# SOURCE PASSAGE
By Keith Mullin
After some unexpected delays in shipping, due to a pre-release update to the side grip, we were excited to receive our rental EVA1 at the tail end of November. What followed was a mad rush to shoot some sample footage alongside the Sony FS7 and FS5 cameras for an upcoming event at our shop. It’s taken a few weeks but I’ve finally had a chance to fully analyze and write up an initial review and comparison of the EVA1
If you are not familiar with the EVA1, it is Panasonic’s answer to the aforementioned FS7 and FS5 cameras, as well as the C200 and C300 from Canon. It is an attempt to bring the features and capabilities of Panasonic’s high end Varicam and Varicam LT cinema cameras into the sub $10,000 range. With a price tag of $7,400, it sits squarely in the middle of the Sony FS5 and FS7M2 cameras. The original FS7, which is still a current product from Sony, is only $100 more than the EVA1.
The big question is how does it stack up in features and capabilities?
Taking the EVA1 out of the box for the first time I was struck by how much of a clone of the FS5 the camera is visually. Almost every feature looks eerily similar. Here are just a few examples.
The camera feels cheaply made. Everything is plastic and feels like it. Holding the camera I can’t help but think about how well the individual components are fitted together. The finish on the plastic is also a bit on the slippery side. These are all things one would not really expect from a $7400 camera.
The body itself is a bit bigger than the FS5 and around the same weight.

# Saved data records
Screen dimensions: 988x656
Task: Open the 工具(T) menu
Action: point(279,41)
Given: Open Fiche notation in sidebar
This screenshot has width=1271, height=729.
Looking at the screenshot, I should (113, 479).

# TASK REQUIREMENTS
1. According to the camera review, what caused the unexpected delays in shipping the rental EVA1?
2. Output the part of the camera review between "The big question" and "the same weight.", inclusive.

# FULL SOLUTIONS
1. A pre-release update to the side grip.

2.
The big question is how does it stack up in features and capabilities?
Taking the EVA1 out of the box for the first time I was struck by how much of a clone of the FS5 the camera is visually. Almost every feature looks eerily similar. Here are just a few examples.
The camera feels cheaply made. Everything is plastic and feels like it. Holding the camera I can’t help but think about how well the individual components are fitted together. The finish on the plastic is also a bit on the slippery side. These are all things one would not really expect from a $7400 camera.
The body itself is a bit bigger than the FS5 and around the same weight.